OPERATOR: Donna Young from Scripp News, your line is open.
DONNA YOUNG: Thank you so much. Welcome back to the U.S., Dr. Frieden. My question, you mentioned the trial that the CDC is leading in Sierra Leone and you said a month or so is when you are planning to start. Could you clarify, will that start January or February? Has the time line changed and will that trial include both the GSK and NAAID vaccine and the new link Merck vaccine. The two vaccines or just one vaccine. If it’s just one, which vaccine. Thank you so much.
TOM FRIEDEN: Thank you, we are finalizing what the design will be and waiting for the results of the stage one trials. We hope to start in January. That’s the goal. But, there are a lot of challenges to get that done. The team is working around the clock to make it happen and we hope that it will happen in January, but some of that also depends on what the phase one trials show. Before we close, I just want to clarify one thing and then make one bottom line comment. Some people had been confused by the position of empty beds on the one hand and no beds on the other. And it’s two different systems. There have been in Freetown until the past week, an insufficient number of isolation and treatment beds. We think it’s been addressed over the past few days and should be in an okay situation. However, in the general health care system, not Ebola, but general hospitals, there’s still a great deal of fear on the part of health care workers and patients, so the number of patients coming in for care is less.
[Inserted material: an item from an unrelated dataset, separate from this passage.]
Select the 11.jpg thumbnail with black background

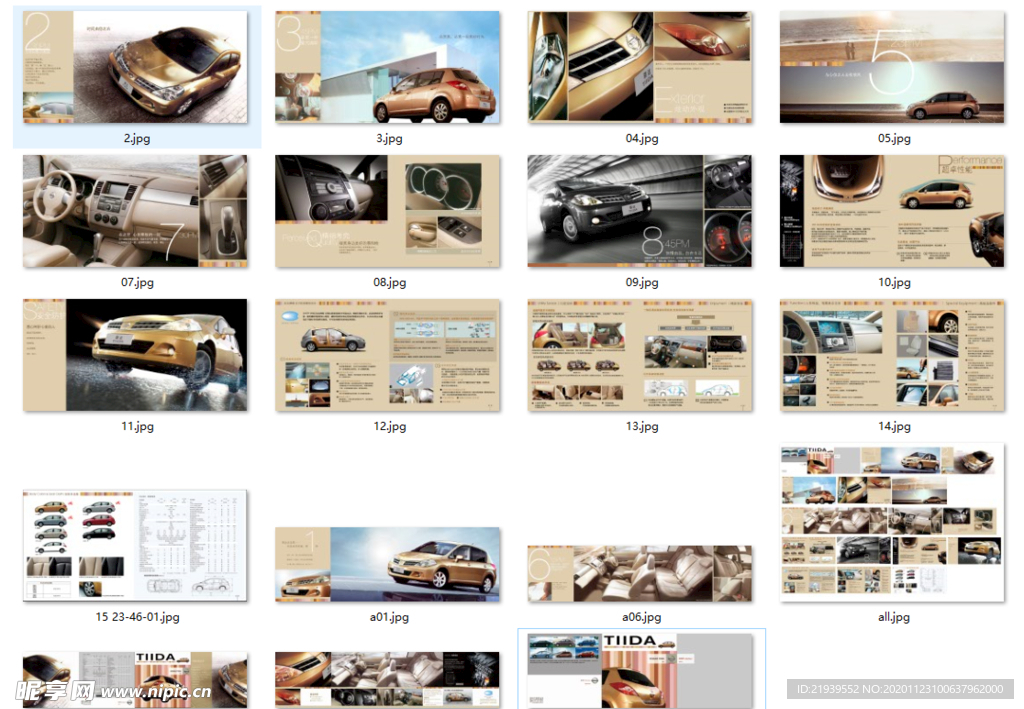pos(135,355)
That doesn’t mean people aren’t sick. Many people in the community have everything from surgical conditions to Malaria are not getting the care they need because of Ebola. So, the collateral damage of Ebola in the health field is very substantial. To wrap up, between my trip this past week and my trip in August and September, there’s a world of difference. I saw things that were inspiring and sobering. Inspiring because of the momentum and real progress that we have made that leads me hopeful that we will get to zero. And sobering because I remain realistic about how long and hard the road is going to be. How many patients are getting Ebola and the teams on the ground haven’t traced where it came from. The many chains of transmission that are currently unbroken. Until we break every chain of transmission, we won’t get to zero. There’s not just a world of difference, but a world working together to make a difference there with CDC, the U.S. government, the national governments of each of the countries and literally hundreds of partners from within and around the world, surging in to walk that long, hard road together and stop Ebola. Thank you all very much. All the best to all of you for the holiday season and the New Year.
BARBARA REYNOLDS: Thank you. This concludes today’s telebriefing. There will be a transcript posted on our website. If the media have follow up questions, they can reach us at 404-639-3286. Thank you.
OPERATOR: That concludes today’s conference. Please disconnect at this time.